EARLY REALISM. Early realism began to come into its own in the early 1820s, the decade which saw Tropinin's and Venetsianov's work mature. Tropinin, Venetsianov and his students generally make up the group of nineteen-century Russian painters associated with early Rea-lism, which coexisted without conflict with other styles.

Tropinin was interested first and foremost in the character of his sitters, and only secondarily in their mood and state of mind. His Moscow portraits are always simple, almost homely. His subjects reveal little sense of inner turmoil and appear to experience no spiritual excitement, totally unconcerned, apparently, with any of the profound questions confronting the rest of mankind. Even when the model demands a Romantic interpretation, that interpretation is modified by Tropinin's characteristic inclusion of everyday detail. This applies particularly to the portrait of Alexander Pushkin, done at the same time as Kiprensky's portrait of the poet. Like all Tropinin's models, Pushkin is shown wearing a dressing gown, though he is, admittedly, in a moment of inspiration.The concentration in his face, and the sharp turn of his head, are in some contrast to the relaxed, domestic setting. His poetic soul seems totally at variance with the homely dressing gown. Tropinin's interest in the atmosphere and physical conditions in which people lead their lives culminated in the development of a particular style which combines portrait with genre.

Venetsianov was the first Russian painter to discover and appreciate nature in its free and pristine state. His understanding of nature was the result of a scrupulous study of the heavens and the earth. He paid great attention to the foregrounds of many of his paintings, filling them with painstakingly depicted ploughed land, grass, stones and leaves.

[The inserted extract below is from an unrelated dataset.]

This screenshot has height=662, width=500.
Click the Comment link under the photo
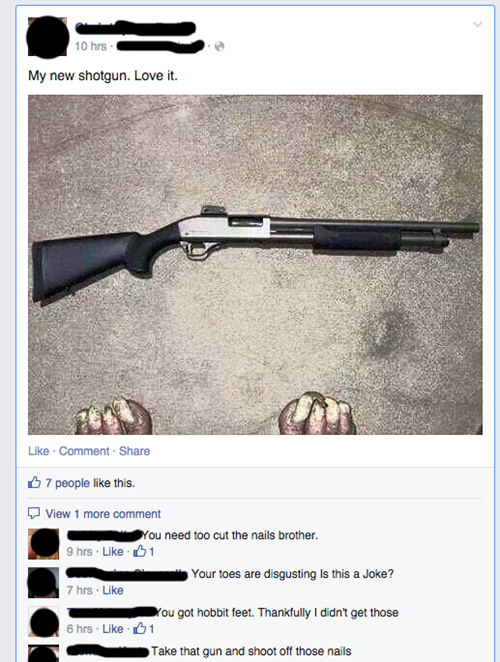tap(84, 451)
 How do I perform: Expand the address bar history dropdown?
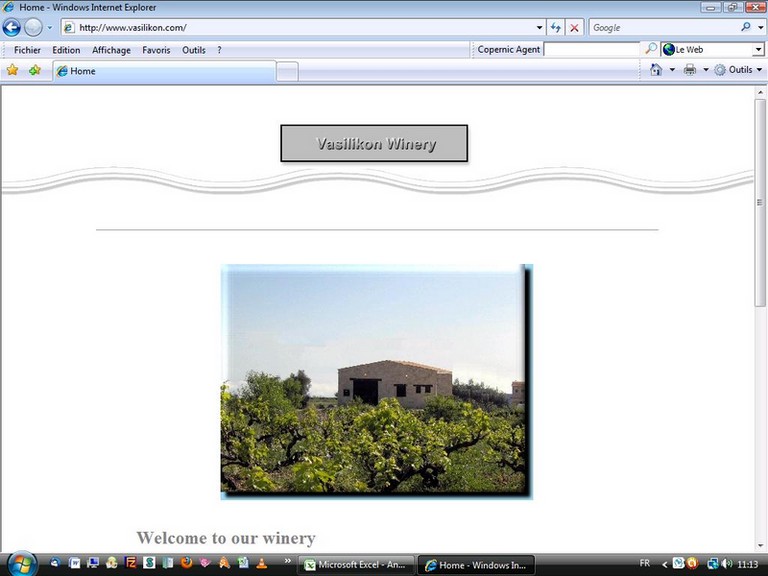tap(540, 28)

By the 1840s the movement had already many adherents. Some members of Venetsianov's circle broadened the boundaries of genre painting, touching on fresh and different aspects of life, depicting not only peasants but artisans and craftsmen, minor civil servants, scenes of city life. By the 1840s the movement had already many adherents.

THE REALISTS OF THE 1860s AND THE WANDERERS. In the second half of the 19-th century Russian art, in all its variety, was ranged between two opposite poles - the Realist and the Academic. Realism and Academism, admittedly, often approached each other and interacted, as painters were now attracted to one extreme, now the other. The pole of Realism, however, exercised the stronger pull.

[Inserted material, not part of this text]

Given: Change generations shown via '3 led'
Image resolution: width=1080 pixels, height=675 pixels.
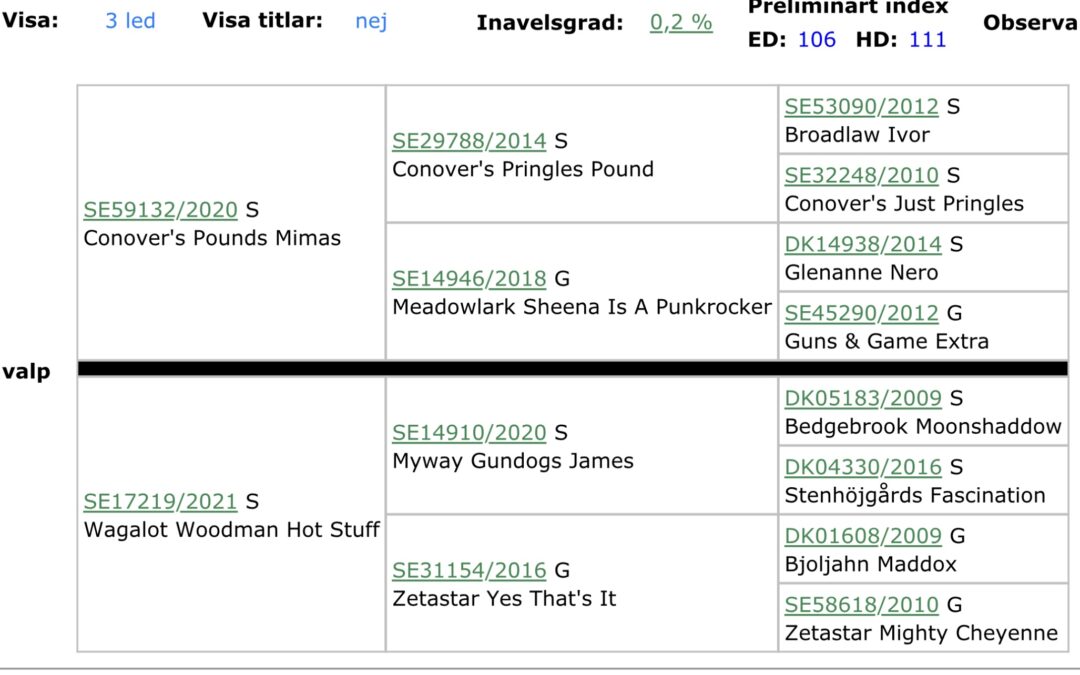Looking at the screenshot, I should pyautogui.click(x=130, y=21).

In Russia, more than in any other country, the essential prerequisite of the Realists' approach was the direct confrontation of social problems. The sores of social life were so glaring that they simply cried out to be depicted on canvas or described in the pages of novels.

Vasily Perov /1834-1882/ was the main exponent of these new tendencies. He was the virtual leader of the painters in the "Men and Women of the 1860s" /shestidesyatniki/ movement, giving them a sense of direction and proportion, influencing their development and embodying all their conflicts and contradictions.

As the 1860s drew to a close the Russian Realists and the enlightened public came to the conclusion that the democratic tendencies, now so evident among painters, required some kind of systematic organization. It was at this point that the idea of a Society for Traveling Art Exhibitions was mooted; it was formed in 1870. The moving spirits behind the new collective were G.G.Myasoyedov, recently returned from a stay abroad, I.N.Kramskoi, who had already demonstrated his original talents at the time of "artistic rebellion" in 1836, V.G.Perov and N.N.Ge.

The society included nearly all the best painters in the country. It was an association of free painters, each able to exhibit and sell his paintings as he wished, and to take his full share of the profits derived from the exhibitions. The members of the Society, who became known as "peredvizhniki" /travelers or wanderers/, took upon themselves new obligations, namely, to take exhibitions to various cities and towns of the empire in order to introduce a wider public to the latest artistic achievements and developments; to educate the population at large; and struggle for social reform.

The peredvizhniki understood the need not only to depict villages, peasants and other ordinary folk, but to express their sense of hope, their faith in the future.